» Text under study
On August 18, 2009, around 11 o'clock in the evening, Engr. Roman Pugeda was on his way home from a friend's wake in Tanza, Cavite. While driving, Pugeda noticed a group of four (4) armed men standing at the corner of Tejero and Cuevas Subdivision. The group blocked his way and at gunpoint, ordered him to open his car. When he opened the door, one of the men commanded him to move to the passenger seat, then, he was again made to move to the back seat. One of the armed men took over in driving Pugeda's car. At the back, he sat in between two (2) of the kidnappers. Another one sat at the front passenger seat.
They continued driving and when they reached Malabon, Rosario, Cavite, the man sitting on his left side blindfolded Pugeda and continued to drive off. After several hours, they stopped and the men told Pugeda he would be released only upon payment of a P1,000,000.00 ransom and if he could provide them with a gun. Pugeda told them he did not have that kind of money and offered to give P50,000.00 instead. The kidnappers got irritated and one hit Pugeda's head, exclaiming "ganyan na lang ba ang halaga ng buhay mo?" The kidnappers then inquired where Pugeda's parents, siblings, and wife worked. The men forcibly took his wristwatch, ring, and wallet containing his company ID, some money, and ATM card.
The group stopped in one place and the kidnappers asked Pugeda for the PIN of his ATM card. They called someone to verify his account. That other person found that Pugeda's account was empty. They drove for around two (2) hours more. When they stopped, he was instructed to remove his blindfold and bow his head. The sun was starting to rise by then.
Pugeda could hear the kidnappers talking about taking another vehicle. At that point, the kidnappers saw, and started to chase another car. As soon as they caught up with the other car, a black Toyota Fortuner, three (3) of the kidnappers alighted from the Mitsubishi Adventure – the driver and the man sitting on his left side and the one occupying the passenger seat. He was left in his car with the man seated on his right side. They ordered the driver of the Toyota Fortuner to go down, after which, one of the kidnappers took the driver seat. Pugeda was then transferred to the Toyota Fortuner and they left his (Pugeda's) car behind. Onboard the Toyota Fortuner were a child, a woman, and a driver. The child and the woman were made to sit in the passenger seat while Pugeda and the driver of the Fortuner were made to lie down at the back of the vehicle.
While in transit, the kidnappers informed Pugeda they had reduced their ransom demand to P100,000.00. The kidnappers then turned to the woman and asked what were the jobs of the child's parents. The woman answered that the family owned a water station and the child's father was a doctor from Bulacan. The kidnappers asked for the child's home number and immediately called the child's family to demand for ransom. As for Pugeda, he was left with no choice but to agree to the P100,000.00 ransom. Pugeda asked for a cellphone so he could call his wife. Over the phone, Pugeda instructed his wife to deposit P100,000.00 to his ATM account. Pugeda noticed they were traversing the road leading to Maragondon.
Upon reaching Quezon Province, one of the kidnappers informed him that his wife had deposited P30,000.00 to his ATM account. Pugeda heard the group talking about a woman who had his ATM in her possession. Apparently, this woman was the one monitoring the deposit. In the afternoon, Pugeda's wife called the group to inform them she had completed the P100,000.00 deposit. They had just stopped at a terminal in Lucena and had ordered food from Jollibee.

» Problems and tasks
[1] Decide whether each statement agrees with the account of Pugeda's kidnapping, answering yes or no and quoting the words of the text that settle it. (a) The kidnappers' first demand was P1,000,000.00 along with a gun. (b) When the kidnappers checked Pugeda's ATM account, they found money in it. (c) Pugeda stayed in his own car for the rest of the trip.
[2] Please proceed with the account of Pugeda's kidnapping, starting right after its final sentence.
The material after this point is not needed.

» Information provided
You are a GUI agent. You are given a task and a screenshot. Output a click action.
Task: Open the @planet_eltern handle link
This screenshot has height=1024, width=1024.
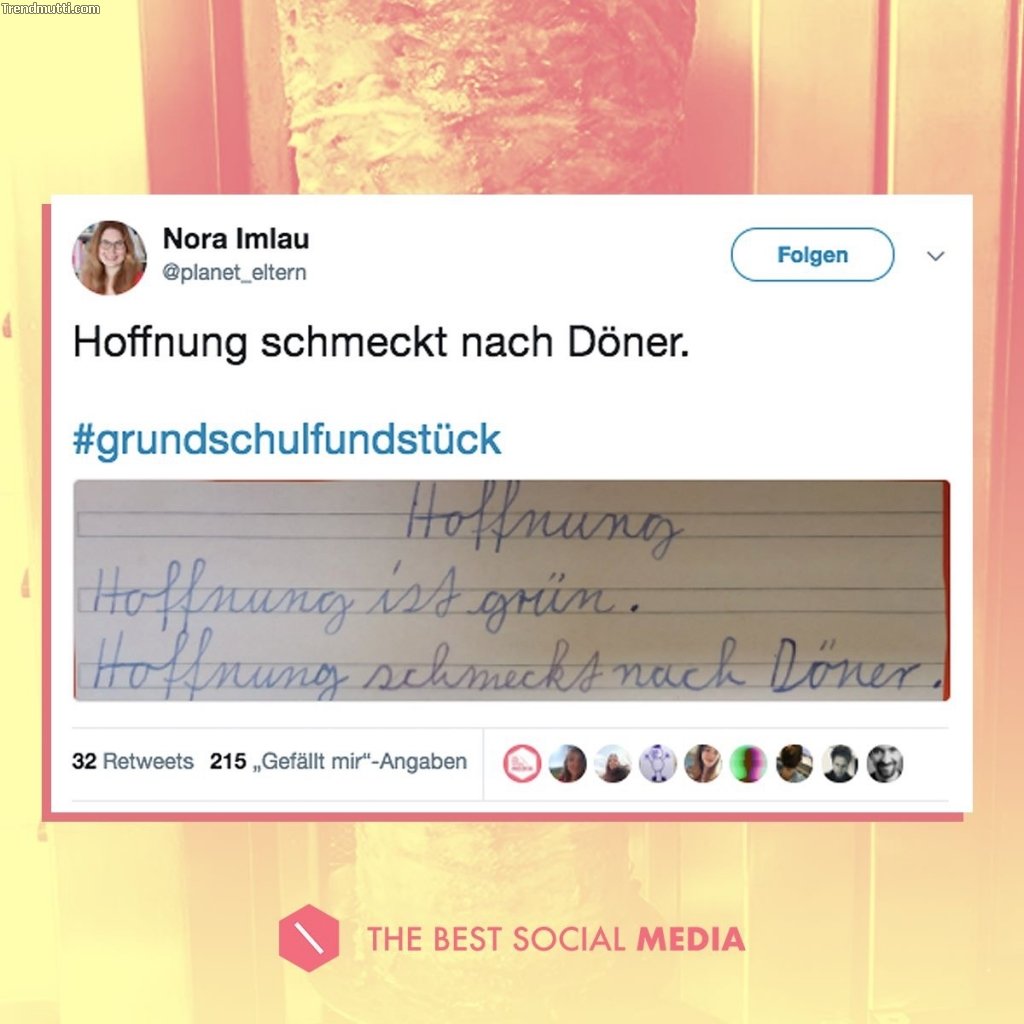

» List of answers
[1]
(a) Yes: "he would be released only upon payment of a P1,000,000.00 ransom and if he could provide them with a gun."
(b) No: "That other person found that Pugeda's account was empty."
(c) No: "Pugeda was then transferred to the Toyota Fortuner and they left his (Pugeda's) car behind."

[2]
The woman in possession of Pugeda's ATM card withdrew only P20,000.00 from his account. The bank informed the woman that this was the maximum withdrawal amount. The kidnappers suspected that Pugeda's wife may have alerted the bank to enforce this limit. So the kidnappers threatened Pugeda that they would have to stay inside the car for five days until the whole amount was withdrawn.
They were still on the road when Pugeda heard that the child's parents agreed to pay ransom money so the kidnappers decided to go back to Cavite. They were far from Lucena by then and were probably traversing the zigzag "bitukang manok" road going to Bicol. On their way back to Cavite, the kidnappers took alternate routes to avoid the checkpoints. There was one (1) checkpoint, however, which the kidnappers could not avoid. So one of them just opened the car window and when the officer manning the checkpoint saw the woman and child, they let the Toyota Fortuner pass.
Suspicious that the police had already been alerted and taken notice of the Toyota Fortuner, the kidnappers decided to flag down yet another vehicle. This time, it was Toyota van driven by a woman. It was around noon time of August 19, 2009. Using the Toyota Fortuner, the kidnappers blocked the van, then transferred there with the child and the woman (yaya) and left Pugeda and the driver of the Fortuner at the back of the latter.
Pugeda and the driver immediately drove back to Noveleta onboard the Toyota Fortuner. They went to the house of the child where Pugeda was able to talk to a caretaker and the child's aunt. From there, Pugeda texted his wife. Pugeda learned that his wife was then at the Imus Police Station to check on his car which had been recovered by the Imus Police.
Pugeda went to the Imus Police Station to give his statement. There, he saw two (2) of the four (4) kidnappers – the driver who was identified as Jun Santos and the one (1) sitting on his left side, identified as Roger Santos. Pugeda learned that appellant had been arrested at the Cavite Medical Center while Jun Santos and Roger Santos were arrested and detained at the Imus Police Station because they held some people hostage.
PO2 Avila testified that he was the investigator on duty at the Imus Municipal Police Station on August 19, 2009, around 10:30 in the morning. Then and there, PO2 Avila personally received a report from a certain Huerta Pugeda about the disappearance of his brother Roman Pugeda, who last went to Tanza, Cavite onboard his Adventure car bearing Plate No. WNR-849 on August 18, 2009 but never came home. PO2 Avila entered in the police blotter the alleged disappearance of Roman Pugeda. On the same day, a report came in from Police Precinct No. 4 in Bucandala that Roman Pugeda's Adventure car was recovered in a place within its jurisdiction. The vehicle was brought to the Imus Municipal Police Station and was released to Roman Pugeda himself on August 20, 2009 around 5 o'clock in the afternoon.
PO2 Avila clarified that Huerta Pugeda presented his driver's license at the police station but did not submit a sworn statement regarding his brother's disappearance.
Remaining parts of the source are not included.